Brady, Roskam, Hatch request briefing on IRS electronic records system

Kevin Brady

Congressional leaders recently requested a briefing from the IRS following a report detailing the agency’s failure to preserve and provide electronic records in response to litigation and congressional inquires.

In a letter to IRS Commissioner John Koskinen, U.S. Reps. Kevin Brady (R-TX), the chairman of the House Ways and Means Committee, and Peter Roskam (R-IL), the chairman of the Ways and Means Committee’s Oversight Subcommittee, and U.S. Sen. Orrin Hatch (R-UT), the chairman of the Senate Finance Committee, requested a briefing no later than Nov. 2.

The request follows a recent report by the Treasury Inspector General for Tax Administration (TIGTA) that found the IRS failed to implement a modernized email system and wasted $12 million on subscriptions to a new email system that it never used.

“Moreover, TIGTA found that the IRS may have violated its own contracting procedures and federal contracting law requirements because it failed to conduct a full and open competition for the contract,” the lawmakers wrote. “We write to request the IRS chief information officer brief the committees on these inexcusable failures.”

In 2012, the Office of Management and Budget issued a directive that federal agencies “manage all email records in an electronic format” that “supports records management and litigation requirements … including the capability to identify, retrieve and retain the records for as long as they are needed.”

The IRS elected to upgrade its existing software rather than deploy a new one. The agency did not open the contract to competition as required by the Internal Revenue Manual, the letter states.
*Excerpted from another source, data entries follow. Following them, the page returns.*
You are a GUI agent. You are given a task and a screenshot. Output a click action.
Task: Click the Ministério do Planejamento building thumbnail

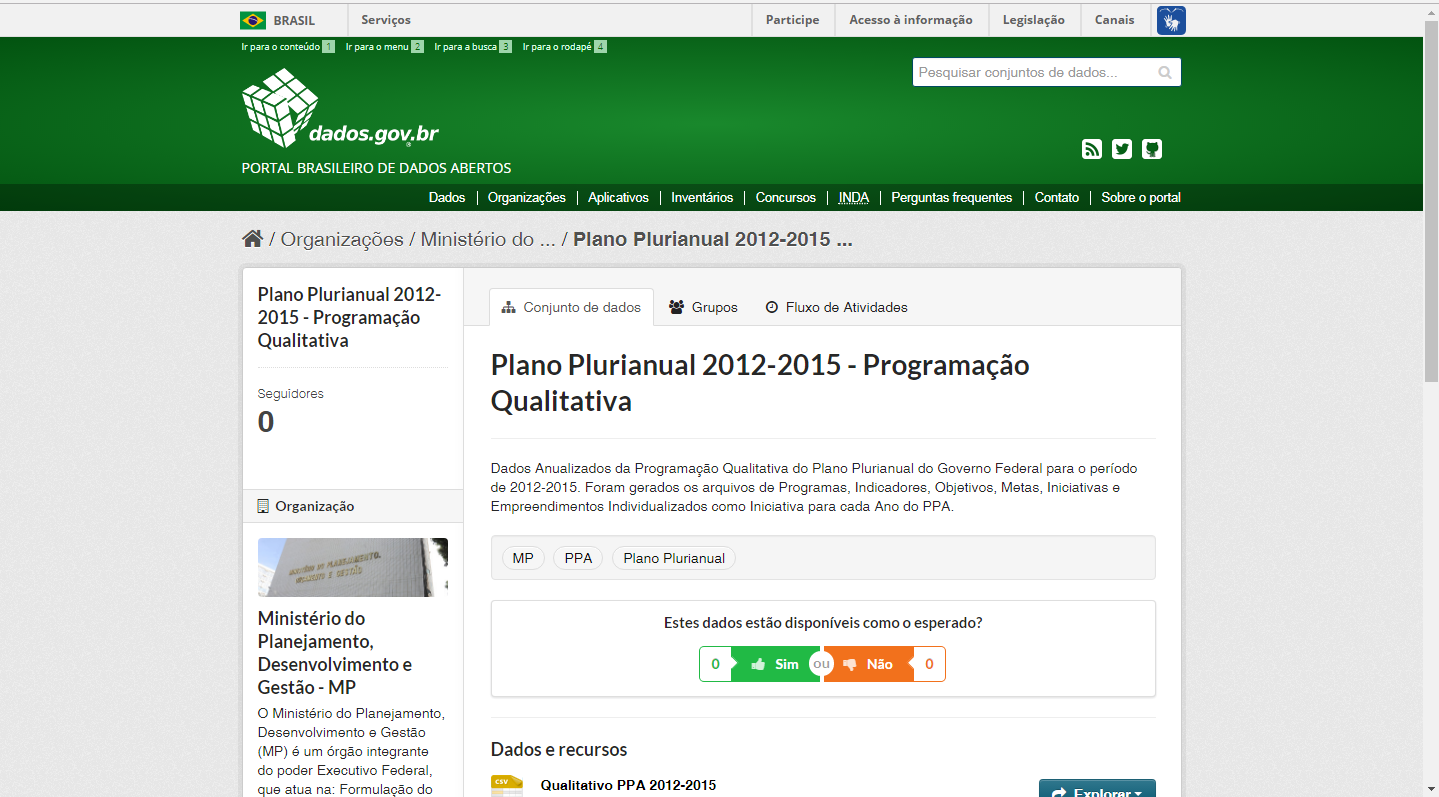[352, 567]
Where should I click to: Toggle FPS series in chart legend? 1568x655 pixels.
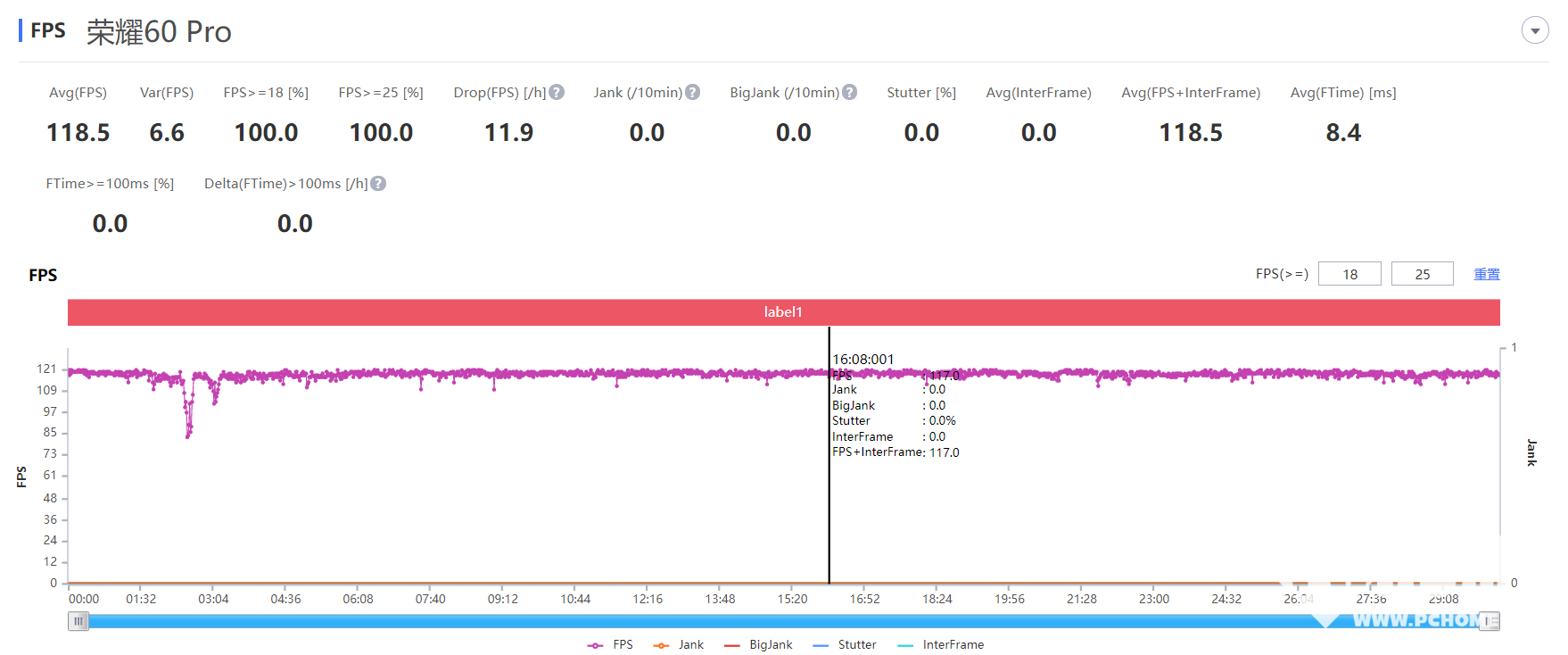click(611, 644)

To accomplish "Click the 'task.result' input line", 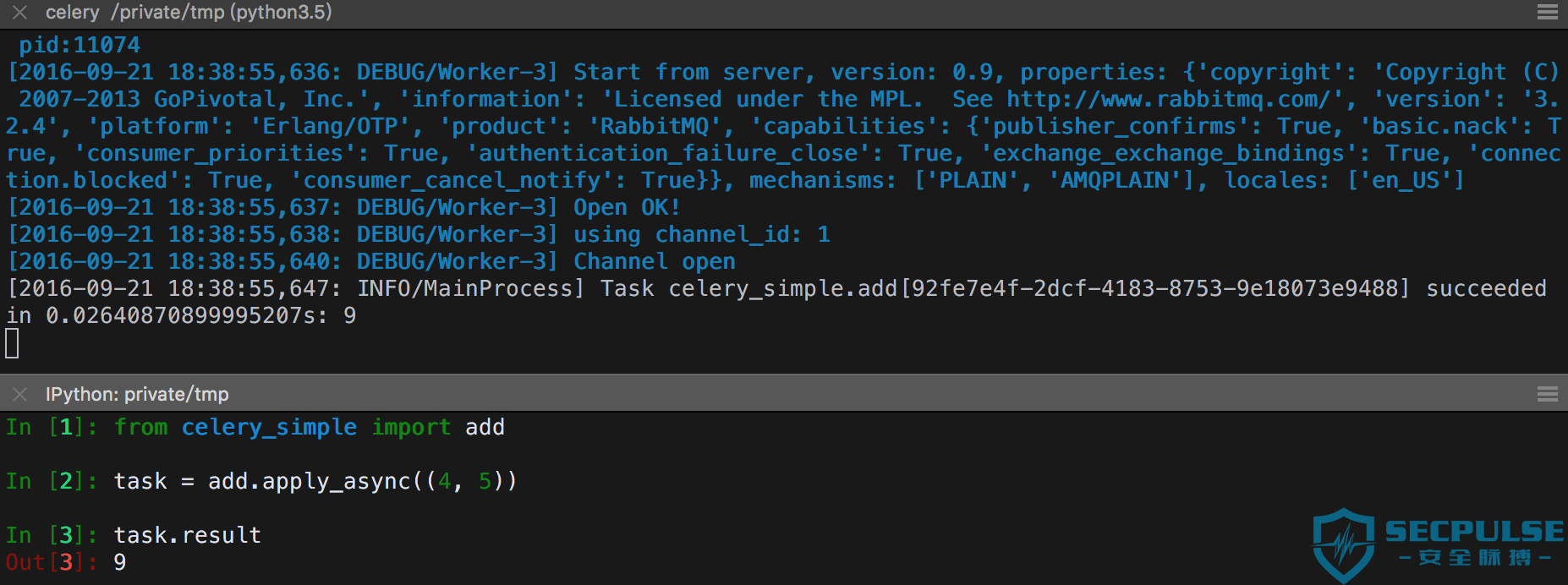I will [x=188, y=535].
The lawmakers also raised questions about the IRS breaking federal appropriations law by spending $12 million on subscriptions to a new email system that was unusable because it did not meet security requirements.

“An annual appropriation generally may only be used to meet a bona fide need arising in the fiscal year for which the money was appropriated,” the letter states. “TIGTA found that the IRS ‘may have violated the bona fide needs rule when it purchased the subscriptions in fiscal years 2014 and 2015 by using fiscal years 2014 and 2015 appropriations and not deploying the software subscriptions in those years.’”

The lawmakers concluded by requesting a congressional briefing by IRS Chief Information Officer Gina Garza no later than Nov. 2.